Cinnamon Honey Buns
Servings: 12 buns
IngredientsPreparation
  • 3 tablespoons [45 g] butter or margarine, melted then divided
  • 1/2 cup [125 mL] liquid honey, divided
  • 1/4 cup [60 mL] chopped roasted nuts
  • 2 teaspoons [10 mL] cinnamon
  • Enough frozen bread dough for 1 white bread, thawed following packaging instructions
  • 2/3 cup [160 mL] raisins
  • Grease 12 muffin tins using 1 tablespoon [15 g] of melted butter or margarine.
  • Into a bowl, mix together 1 tablespoon [15 g] of remaining melted butter or margarine, 1/4 cup [60 mL] of honey with chopped roasted nuts.
  • Spoon 1 teaspoon [5 mL] of melted butter or margarine honey mixture onto the bottom of each of muffin tins.
  • Into a clean bowl, mix together remaining 1 tablespoon [15 g] melted butter or margarine honey mixture, remaining 1/4 cup [60 mL] honey and cinnamon.
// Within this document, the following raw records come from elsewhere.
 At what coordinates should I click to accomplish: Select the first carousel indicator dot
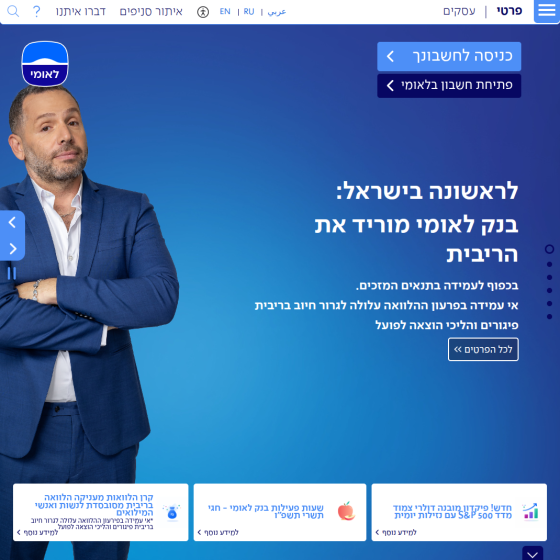[549, 249]
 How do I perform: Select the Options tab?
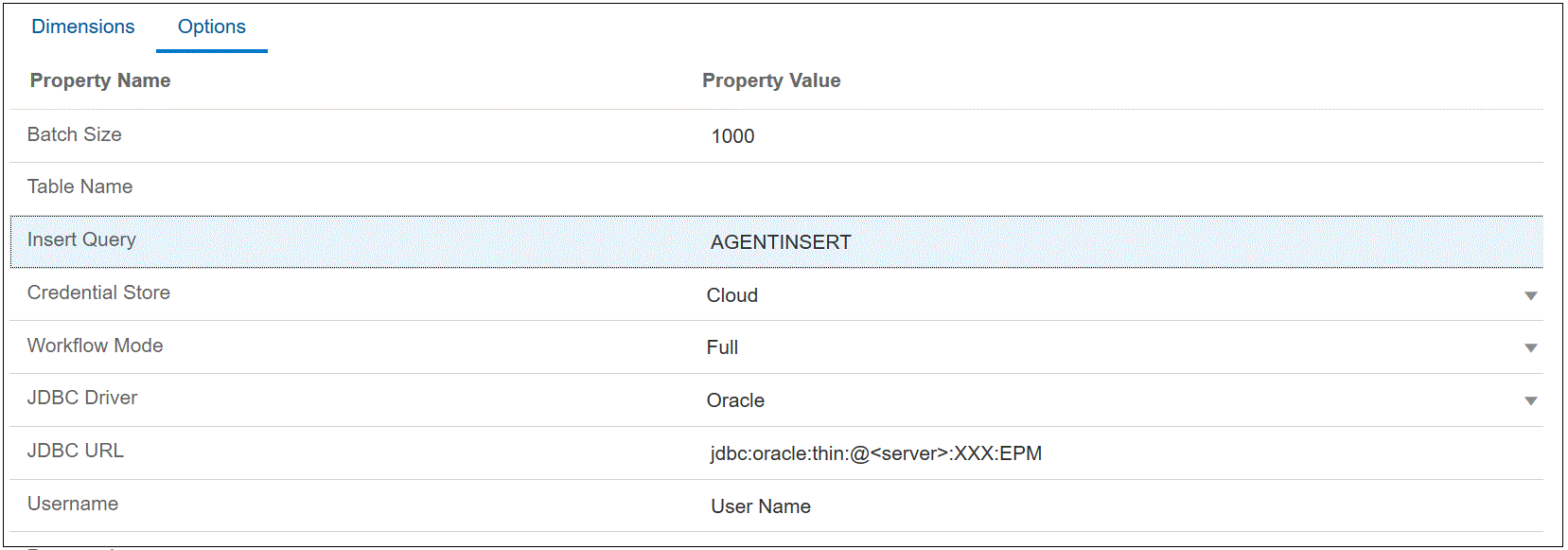click(212, 27)
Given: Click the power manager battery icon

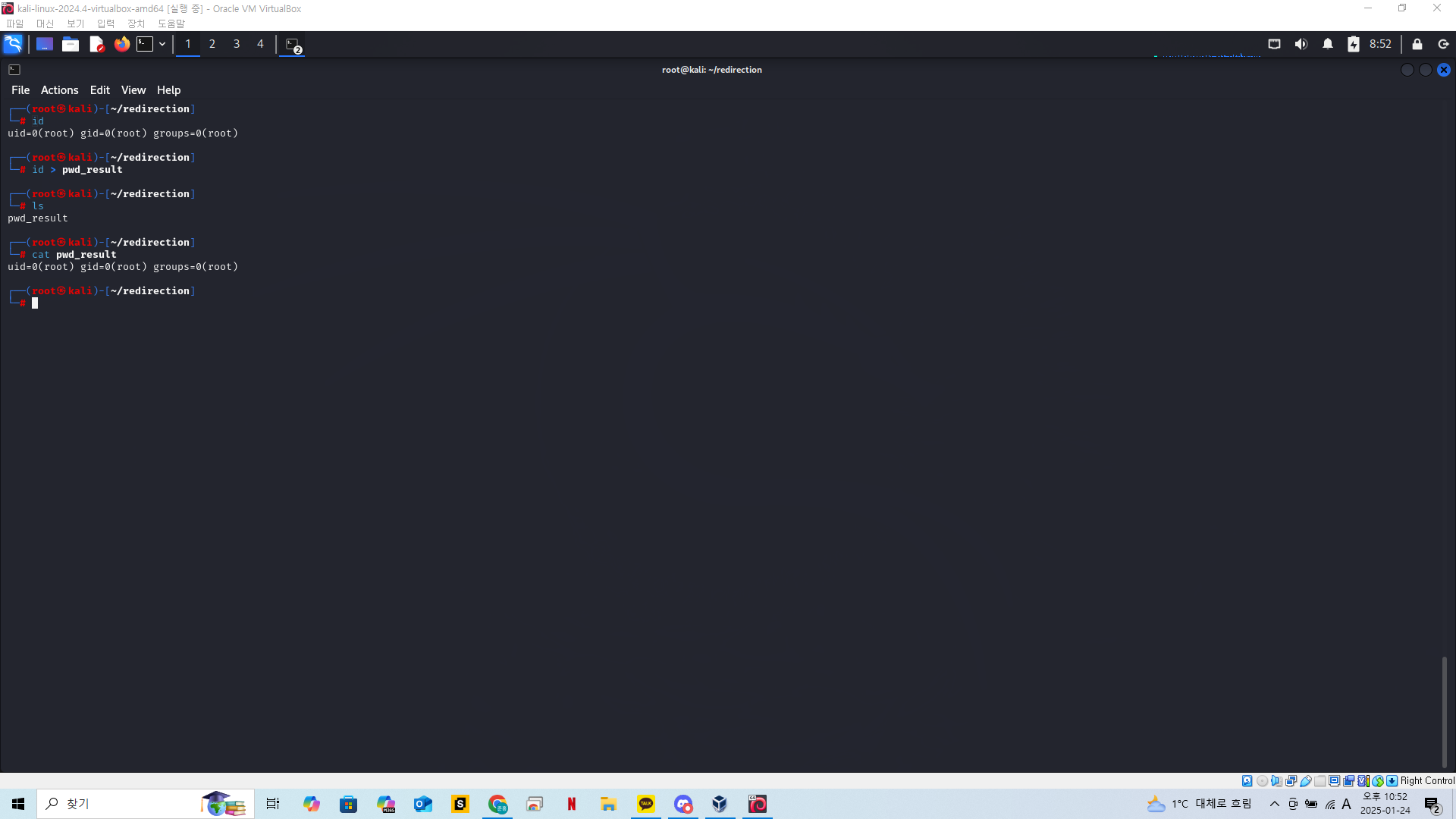Looking at the screenshot, I should (x=1353, y=44).
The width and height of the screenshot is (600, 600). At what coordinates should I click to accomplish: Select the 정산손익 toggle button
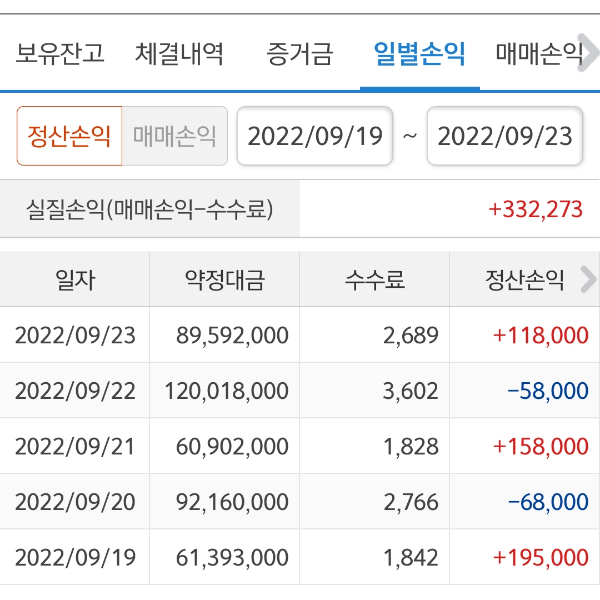[69, 136]
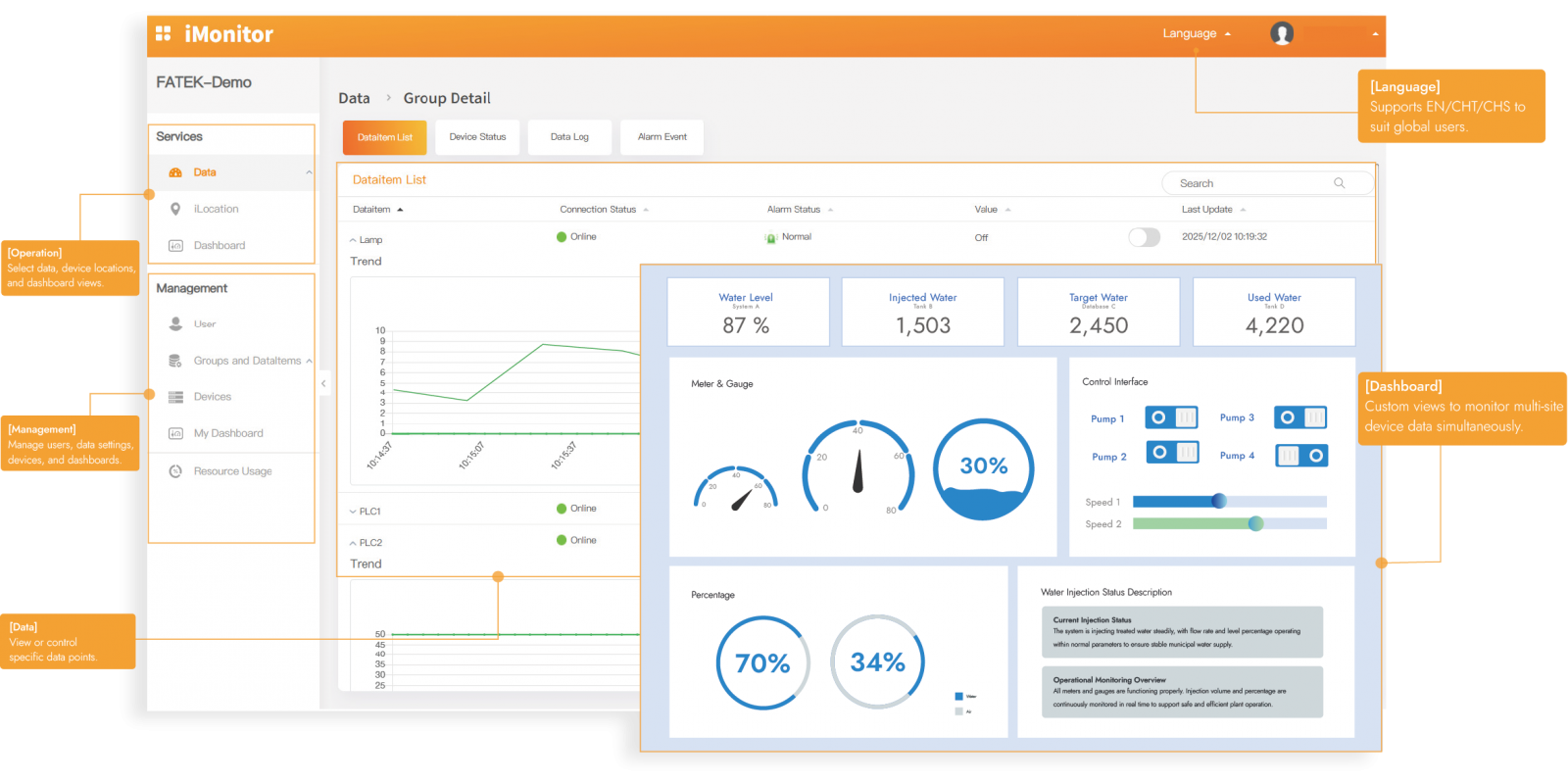Click the Speed 1 slider handle
Viewport: 1568px width, 783px height.
(1219, 501)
  • Onto a floured surface, roll bread dough into a 18 x 8-inch [46 x 20 cm] rectangle.
  • Evenly spread honey cinnamon mixture all over dough; evenly top with raisins.
  • Starting at a long side of rectangle, roll filled dough into a long roll.
  • Slice roll into 12 [1 1/2-inch / 4-cm thick] slices.
  • Arrange slices, cut side up, into muffin greased tins.
  • Leave to rise into a warm environment, away from dratfs, for 30 minutes.
  • Meanwhile, preheat oven to 375°F [190°C].
  • Transfer muffin pan onto a baking sheet, already covered with al foil.
  • Bake buns into preheated oven for 20 minutes, until golden brown.
  • Remove from oven; leave to cool in pan for 5 minutes.
  • Turn pan over to unmold buns, and serve.